-------- Exercise data
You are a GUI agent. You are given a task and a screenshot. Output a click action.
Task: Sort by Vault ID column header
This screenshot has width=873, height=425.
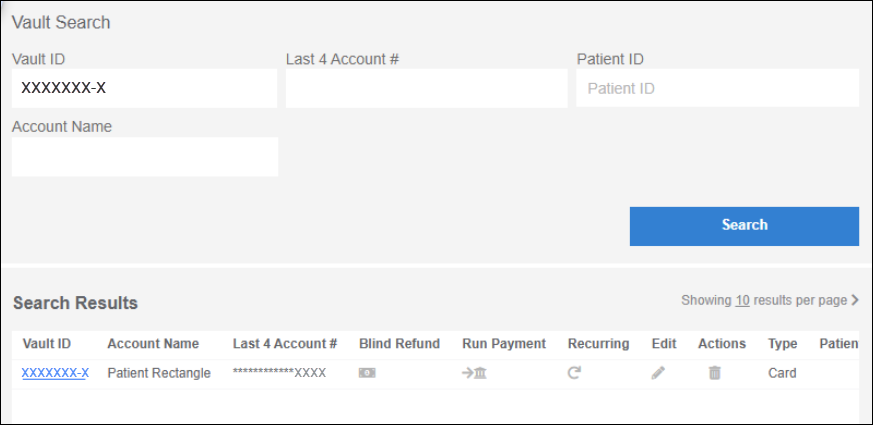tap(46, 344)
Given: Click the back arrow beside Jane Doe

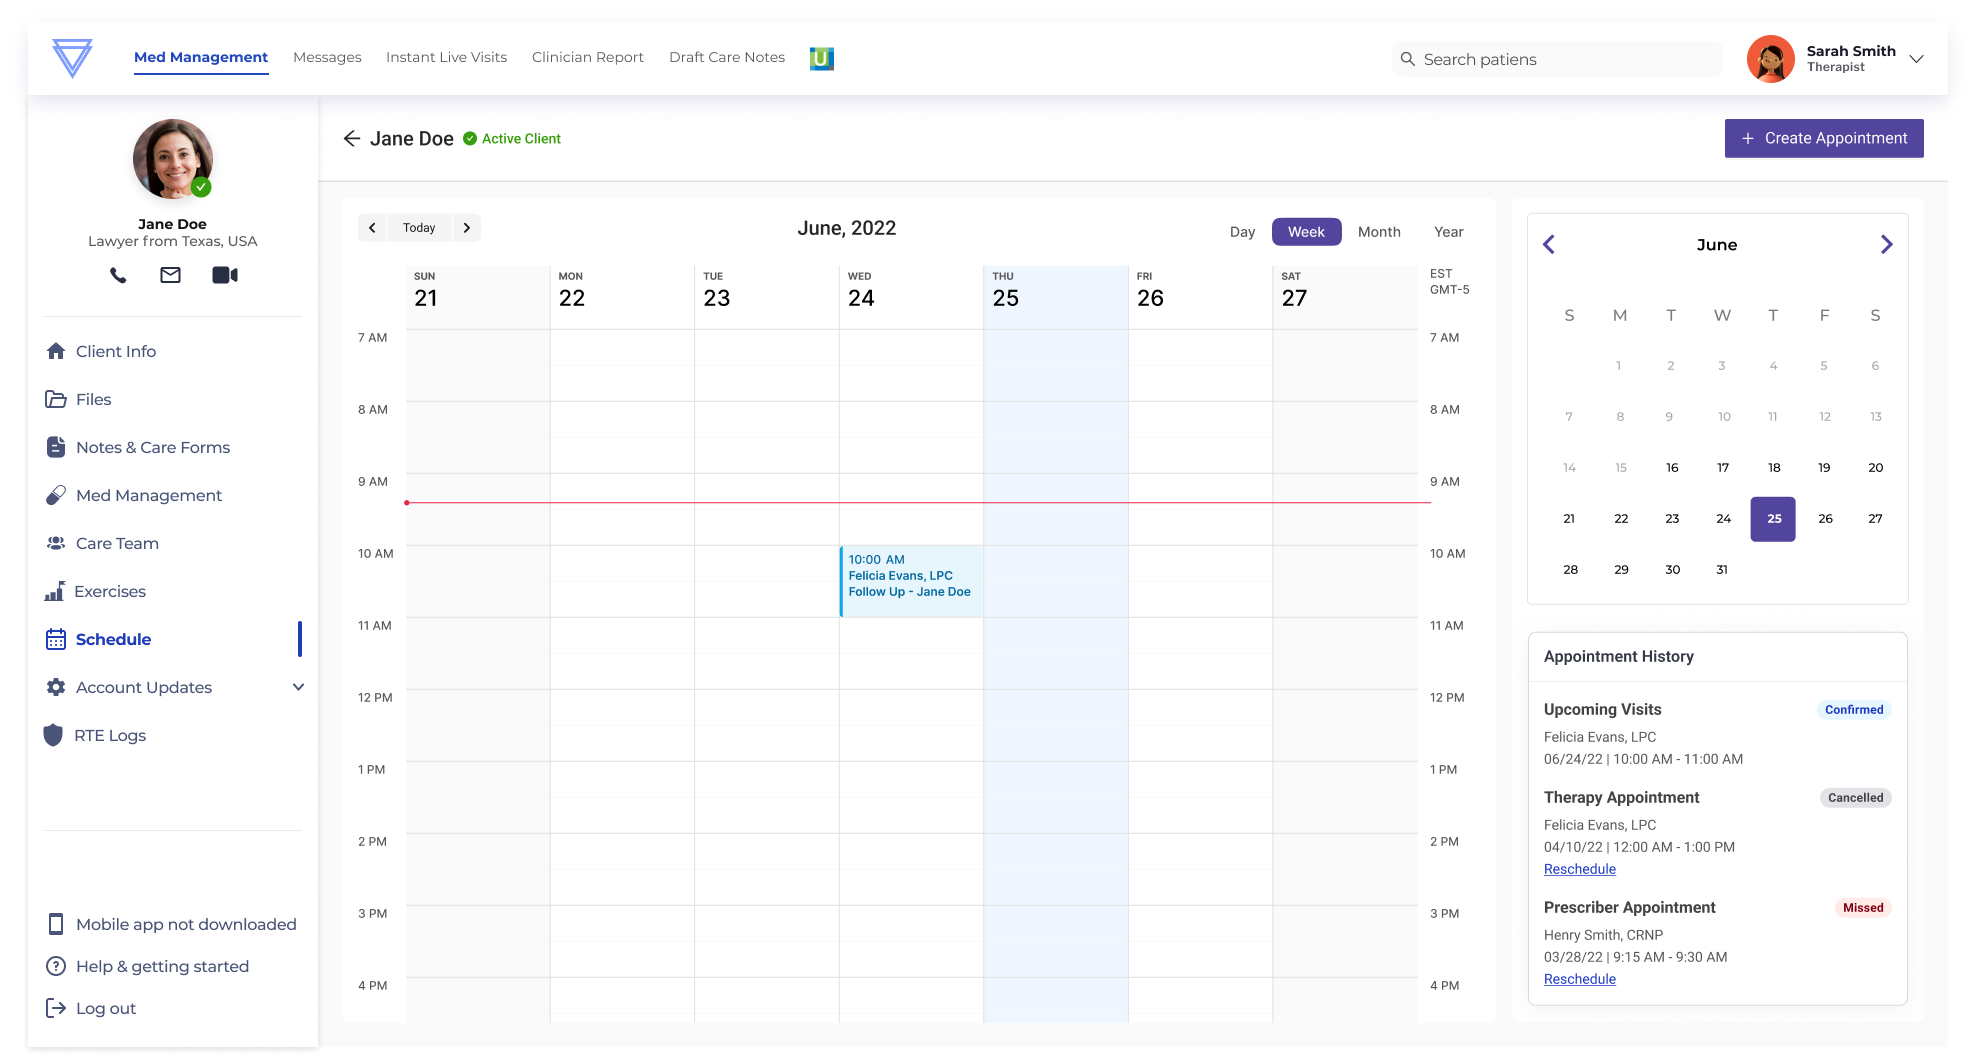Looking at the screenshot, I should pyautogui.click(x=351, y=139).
----------------
▸ What is required
Please convert the records into a two-column CSV with one row per record, using the column names "input" and "output" for each record's text and its answer. Put every field in double quotes, replace line breaks with spaces, and omit the pictures.

▸ Solution for this task
input,output
"You are a GUI agent. You are given a task and a screenshot. Output a click action. Task: Sort by Vault ID column header This screenshot has width=873, height=425.","tap(46, 344)"
"Given: Click the back arrow beside Jane Doe","Looking at the screenshot, I should pyautogui.click(x=351, y=139)."